*PROVIDED TEXT*

# Mioroshi Deba or "standard" Deba?



## dav (Mar 17, 2012)

Looking to order either of the above from Watanabe's Professional range. Understand the differences of the above knives but just wanted the pro's and con's for my personal uses from the experts.

Not a big meat eater so mainly for fish although would from time to time wish to use to break down a chicken, would the slimmer Mioroshi be suitable?

So mainly for filleting and slicing fish and trimming meat with the occassional heavier duty session.


----------



## euphorbioid (Mar 17, 2012)

I went through the same line of reasoning about two years ago. I am a home cook and don't need anything as heavy as a "standard" deba. I bought the pro series mioroshi deba at 180mm length from Watanabe and have been very happy with it. It's not a lightweight knife by any means and works great for disarticulating turkeys and other fowl. I recently used it to fillet some mackerel and it performed as expected. I don't plan on breaking down tuna, whales or anything else that weighs more than a couple of pounds so I'm very satisfied with my purchase. Good luck with your decision.


----------



## schanop (Mar 17, 2012)

If you have any plan to break down fish with with hard bones, like tai/snapper, get a deba. 180mm should be a versatile size. I am a home cook and has some thing larger, but wish I had gone smaller in the first place. KC (of ff) always suggests that you can always finest a deba, but it is more difficult to toughen up a mioroshi deba.


----------



## TamanegiKin (Mar 17, 2012)

Hon deba for fish and a petty or honesuki for poultry and just trimming/cleaning meat.


----------



## dav (Mar 18, 2012)

*EXTRACTED INFORMATION*
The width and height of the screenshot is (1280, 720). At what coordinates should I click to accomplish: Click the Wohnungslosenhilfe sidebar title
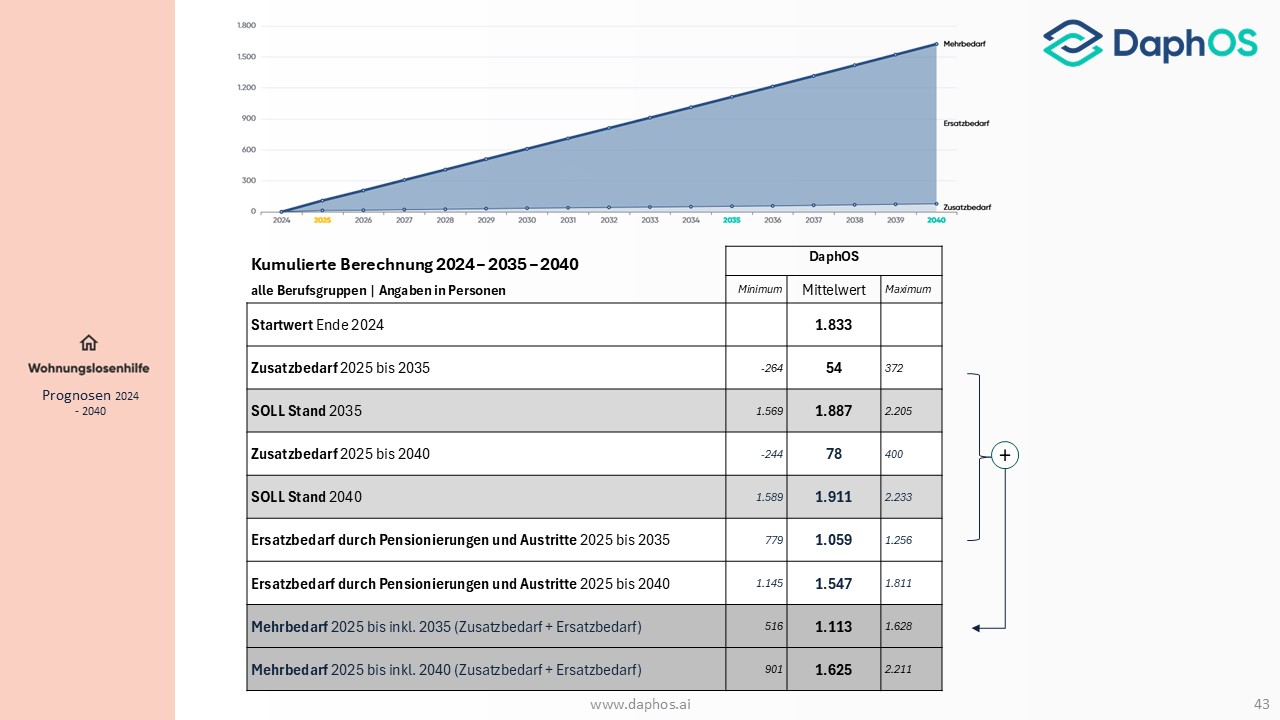[x=89, y=368]
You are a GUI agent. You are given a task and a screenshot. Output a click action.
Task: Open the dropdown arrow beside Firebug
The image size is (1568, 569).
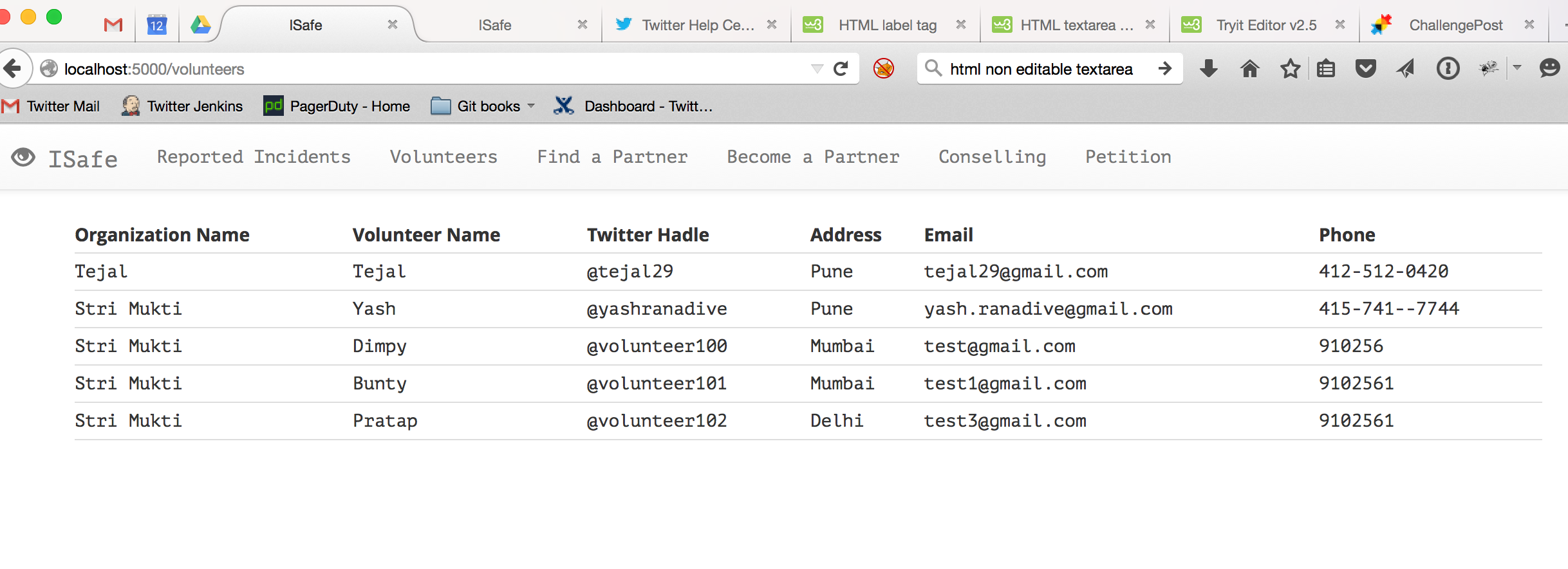click(x=1517, y=68)
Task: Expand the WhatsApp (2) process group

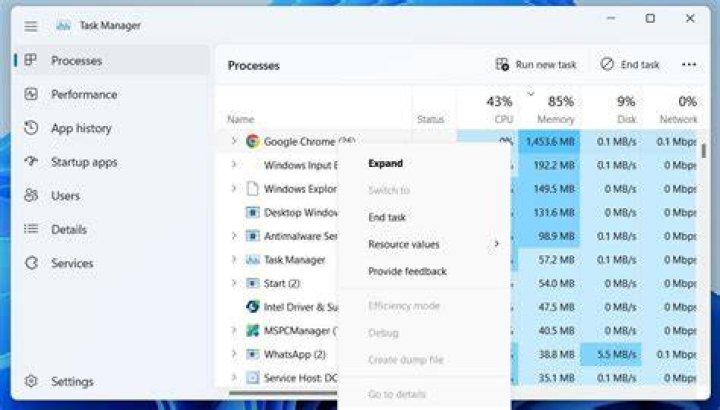Action: (x=234, y=354)
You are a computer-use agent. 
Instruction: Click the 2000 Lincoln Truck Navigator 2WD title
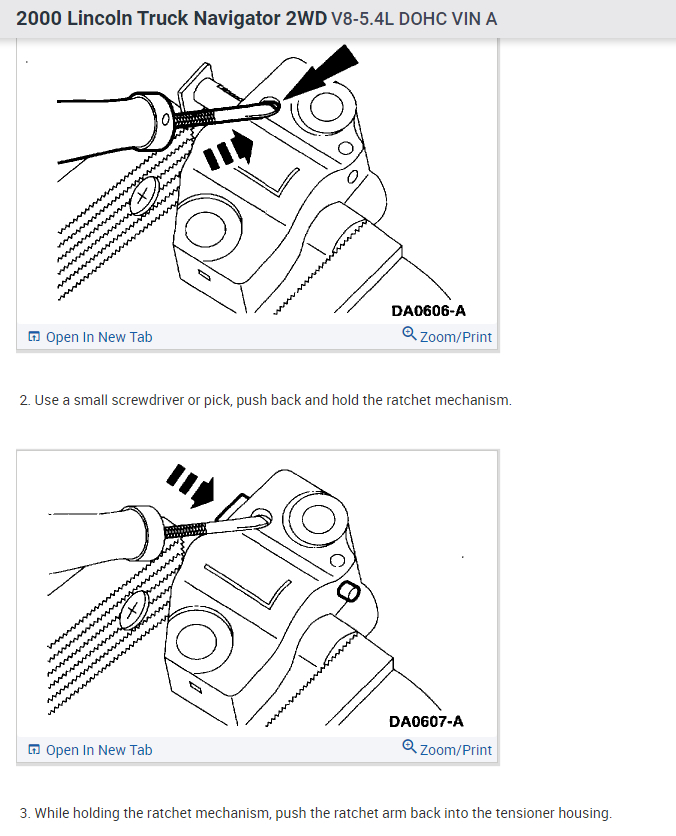pos(171,19)
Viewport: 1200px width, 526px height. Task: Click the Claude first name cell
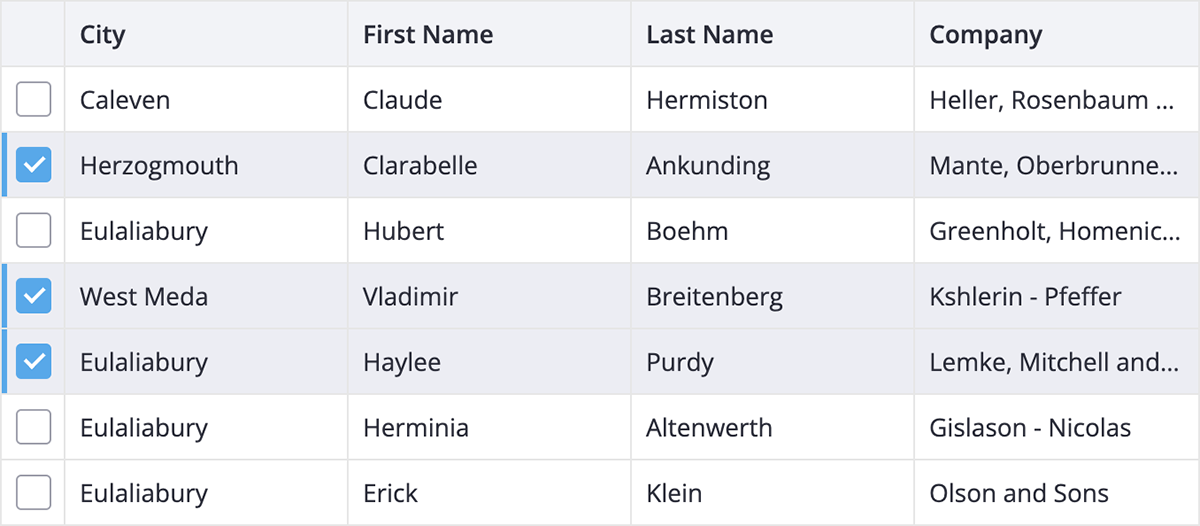pos(489,100)
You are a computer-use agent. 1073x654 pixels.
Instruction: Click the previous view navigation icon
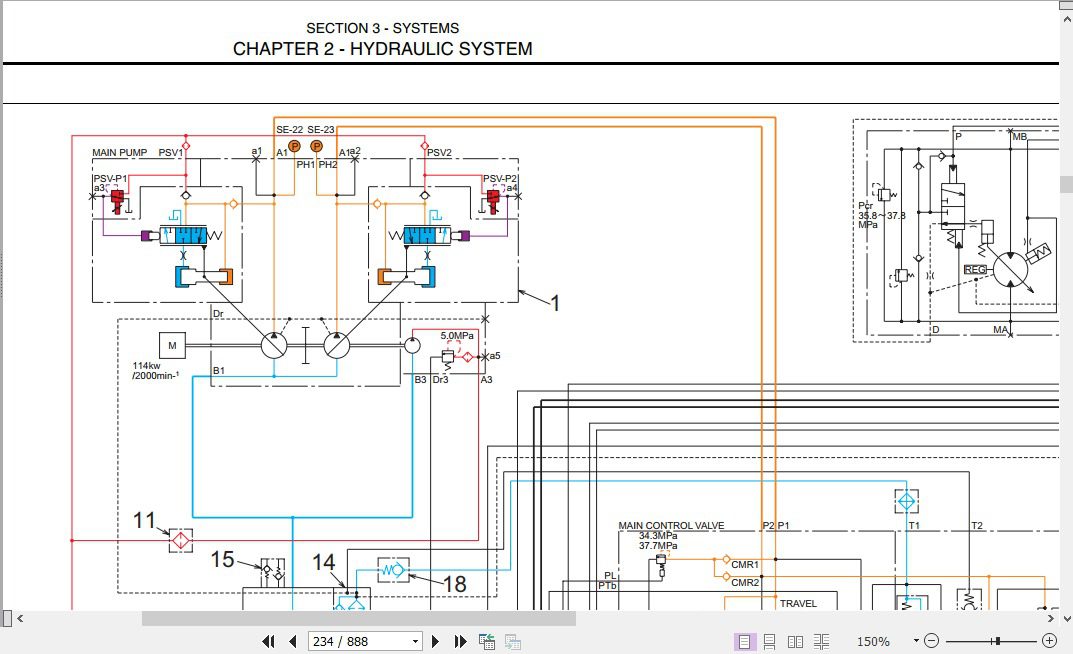(x=487, y=642)
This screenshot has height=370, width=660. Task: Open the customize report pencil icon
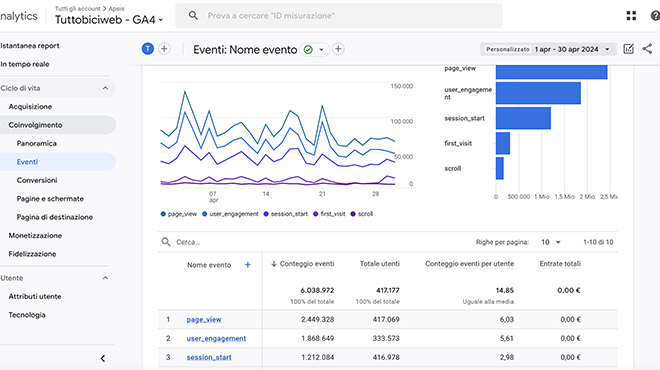(x=628, y=49)
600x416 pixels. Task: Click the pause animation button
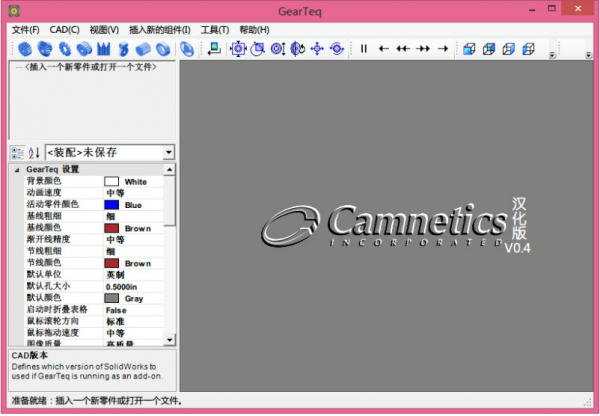(x=364, y=48)
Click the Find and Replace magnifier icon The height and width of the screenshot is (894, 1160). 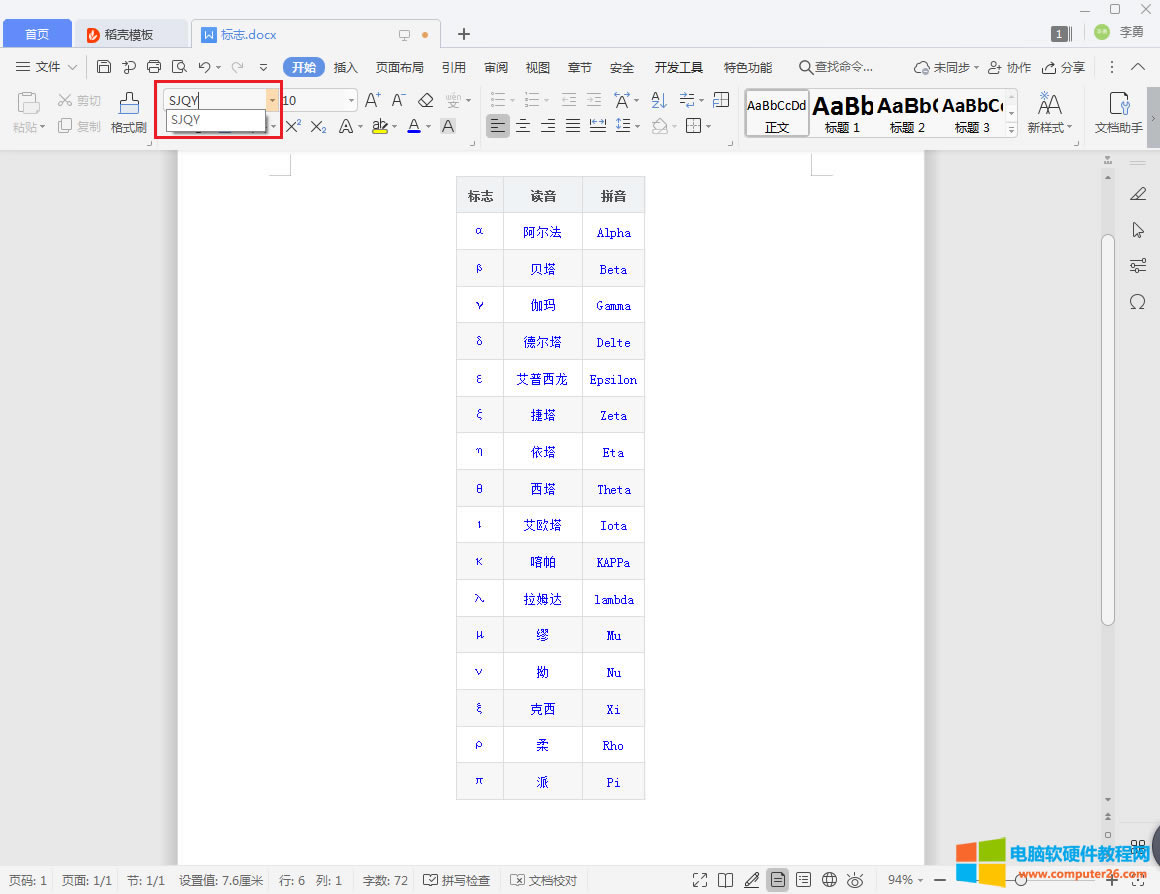click(x=179, y=67)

*WHAT YOU NEED TO DO*
1/ From the forum thread on deba knives, reproduce the passage starting at "If you have" and ending at "TamanegiKin (Mar 17, 2012)".
2/ In the forum thread on deba knives, what length of pro series mioroshi deba did euphorbioid buy from Watanabe?

*ANSWERS TO THE EXERCISE*
1/
If you have any plan to break down fish with with hard bones, like tai/snapper, get a deba. 180mm should be a versatile size. I am a home cook and has some thing larger, but wish I had gone smaller in the first place. KC (of ff) always suggests that you can always finest a deba, but it is more difficult to toughen up a mioroshi deba.


----------



## TamanegiKin (Mar 17, 2012)

2/ 180mm